(Work to complete)
1. From the text on satellite FDIR functions below, list the times that the process described by Thomas and Blanquart requires to be modeled.
2. Retype the passage of the satellite FDIR text below, starting at "Thus, new models" and ending at "in the system.".
3. Write the next part of the text on satellite FDIR verification below, beginning after its final sentence.

Failure Detection, Isolation and Recovery (FDIR) functions are implemented aboard satellites in order to detect the occurrence of failures and to prevent the failure from propagating in the whole system, which could cause critical events and thus jeopardize the mission.
The complexity of the FDIR verification and validation (V\&V) increases with the system complexity. As systems include more and more interacting functions and functional modes, it becomes harder to evaluate at the overall system level the effects of local failures. That is even truer when we consider the effects of time. Indeed, unexpected behavior can arise from a bad timing of events. Timing constraints allow to represent the impact of computation times, delays on the propagation of failures, and the reaction time of the reconfigurations steps triggered in reaction to failure detection.
Thus, new models and tools are needed to assist early V\&V of the on-board processes and FDIR design. Thomas and Blanquart~\cite{thomas2013} describe a process to model FDIR satellite functions. This process requires to model failure propagation, detection, and recovery times, which requires modelling languages expressive enough to support complex system modelling. Associated tools should provide automatic verification that on-board FDIR functions are correct despite latency in failure propagation or management. For instance, one should be able to verify whether failures are recovered before they are propagated further in the system.

(Record list)
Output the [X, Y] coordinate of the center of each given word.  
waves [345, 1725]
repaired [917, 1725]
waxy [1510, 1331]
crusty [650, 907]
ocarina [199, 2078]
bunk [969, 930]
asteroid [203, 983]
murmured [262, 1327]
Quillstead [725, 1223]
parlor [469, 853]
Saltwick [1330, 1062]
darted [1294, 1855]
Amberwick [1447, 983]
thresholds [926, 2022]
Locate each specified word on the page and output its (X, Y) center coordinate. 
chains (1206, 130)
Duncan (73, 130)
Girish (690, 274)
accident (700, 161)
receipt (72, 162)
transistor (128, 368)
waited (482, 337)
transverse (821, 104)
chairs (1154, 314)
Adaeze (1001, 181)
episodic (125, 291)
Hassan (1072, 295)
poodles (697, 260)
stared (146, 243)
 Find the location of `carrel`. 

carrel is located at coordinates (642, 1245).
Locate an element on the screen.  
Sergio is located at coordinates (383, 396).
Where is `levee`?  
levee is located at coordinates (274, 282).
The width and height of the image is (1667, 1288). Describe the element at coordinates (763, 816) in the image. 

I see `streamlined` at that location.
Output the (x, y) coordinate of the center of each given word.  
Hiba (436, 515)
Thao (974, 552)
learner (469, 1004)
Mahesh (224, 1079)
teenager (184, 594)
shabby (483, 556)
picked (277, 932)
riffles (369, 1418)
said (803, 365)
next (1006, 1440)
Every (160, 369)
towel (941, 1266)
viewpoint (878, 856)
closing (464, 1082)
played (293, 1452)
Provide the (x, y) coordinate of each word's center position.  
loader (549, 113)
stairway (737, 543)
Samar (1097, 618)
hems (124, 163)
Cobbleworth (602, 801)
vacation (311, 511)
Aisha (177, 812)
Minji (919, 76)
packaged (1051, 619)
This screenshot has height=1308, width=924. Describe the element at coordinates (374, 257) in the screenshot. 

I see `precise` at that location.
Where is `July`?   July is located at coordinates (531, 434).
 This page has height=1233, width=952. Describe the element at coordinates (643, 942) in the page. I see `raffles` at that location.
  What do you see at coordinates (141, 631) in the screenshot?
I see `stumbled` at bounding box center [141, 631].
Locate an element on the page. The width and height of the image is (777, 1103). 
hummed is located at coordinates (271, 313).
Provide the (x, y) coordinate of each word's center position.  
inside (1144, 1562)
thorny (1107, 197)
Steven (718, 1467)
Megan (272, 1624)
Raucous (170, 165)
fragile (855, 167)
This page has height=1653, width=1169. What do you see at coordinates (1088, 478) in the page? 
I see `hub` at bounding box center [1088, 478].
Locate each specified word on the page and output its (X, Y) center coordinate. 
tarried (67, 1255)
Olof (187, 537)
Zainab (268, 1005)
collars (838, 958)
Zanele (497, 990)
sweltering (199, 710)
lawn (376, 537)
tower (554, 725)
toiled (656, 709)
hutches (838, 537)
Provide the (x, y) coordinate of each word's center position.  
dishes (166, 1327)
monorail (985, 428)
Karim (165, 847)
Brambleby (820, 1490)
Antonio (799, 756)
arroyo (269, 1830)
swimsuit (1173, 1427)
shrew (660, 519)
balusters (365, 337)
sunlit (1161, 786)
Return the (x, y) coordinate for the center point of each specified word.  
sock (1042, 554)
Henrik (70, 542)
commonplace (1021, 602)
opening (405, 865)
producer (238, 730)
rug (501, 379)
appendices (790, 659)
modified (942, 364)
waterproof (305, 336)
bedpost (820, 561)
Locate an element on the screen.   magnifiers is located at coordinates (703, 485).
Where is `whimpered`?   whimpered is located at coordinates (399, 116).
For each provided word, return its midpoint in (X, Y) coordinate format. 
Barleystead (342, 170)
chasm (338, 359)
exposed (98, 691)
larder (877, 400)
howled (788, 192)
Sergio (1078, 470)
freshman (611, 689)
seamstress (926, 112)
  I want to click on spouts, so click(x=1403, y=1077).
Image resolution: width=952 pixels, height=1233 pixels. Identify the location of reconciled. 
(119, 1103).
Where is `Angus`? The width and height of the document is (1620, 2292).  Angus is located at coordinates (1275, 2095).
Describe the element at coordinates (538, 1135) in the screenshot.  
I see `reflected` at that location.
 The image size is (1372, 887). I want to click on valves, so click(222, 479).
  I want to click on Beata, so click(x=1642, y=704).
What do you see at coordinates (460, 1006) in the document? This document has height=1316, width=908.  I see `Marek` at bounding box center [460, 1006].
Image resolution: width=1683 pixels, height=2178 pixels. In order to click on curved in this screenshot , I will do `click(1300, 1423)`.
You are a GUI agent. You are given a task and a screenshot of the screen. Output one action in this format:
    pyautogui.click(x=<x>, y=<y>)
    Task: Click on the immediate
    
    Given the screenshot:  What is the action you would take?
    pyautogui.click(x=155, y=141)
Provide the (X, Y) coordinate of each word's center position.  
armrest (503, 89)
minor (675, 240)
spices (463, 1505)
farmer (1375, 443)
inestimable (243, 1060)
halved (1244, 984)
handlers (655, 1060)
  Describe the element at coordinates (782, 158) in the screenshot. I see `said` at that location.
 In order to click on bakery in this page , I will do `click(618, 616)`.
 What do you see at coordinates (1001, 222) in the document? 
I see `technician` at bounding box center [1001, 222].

(Results of the tasks)
1.
- Failure propagation time
- Detection time
- Recovery time

2.
Thus, new models and tools are needed to assist early V\&V of the on-board processes and FDIR design. Thomas and Blanquart~\cite{thomas2013} describe a process to model FDIR satellite functions. This process requires to model failure propagation, detection, and recovery times, which requires modelling languages expressive enough to support complex system modelling. Associated tools should provide automatic verification that on-board FDIR functions are correct despite latency in failure propagation or management. For instance, one should be able to verify whether failures are recovered before they are propagated further in the system.

3.
\begin{figure}[tb]
	\centering
	\includegraphics[width=\textwidth]{figures/satellite_telecom.png}
	\caption{A satellite and its equipment}
\end{figure}


\section{AOCS Case Study}\label{sec:aocs}

The validation of the approach on the automatic mode management model of an AOCS (Attitude and Orbit Control System) of a satellite considers
control and command specifications of a satellite constellation mission. The example discussed in these pages is a simplification of this industrial specification which
takes into account a single function and 3 equipment per satellite. Each equipment is necessary to the execution of its function in any of its operational modes.
The real specification includes 3 functions, several equipment, surveillance elements and automata.
Validation can be done by simulation or property verification; the way we take here is the latter.

\subsection{Architecture description}

In space missions, the control of the attitude and the orbit of the aircraft is delegated to the AOCS. In the case study, the system relies on
\begin{itemize}
	\item AOCS sensors:
	\begin{itemize}
	\item Inertial Measurement Unit (IMU) implements accelerometers which provide the acceleration and gyros which give the estimated angular speed;
	\item Star-TRackers (STR) gives the estimated attitude quaternion;
	\end{itemize}
	\item AOCS actuators: Thrusters (ColdGasProp) permit the control of the spacecraft;
	\item 	The On-Board Computer unit, which manages all the spacecraft’s activity and therefore the AOCS application software that acquires the information from the sensors and commands the actuators.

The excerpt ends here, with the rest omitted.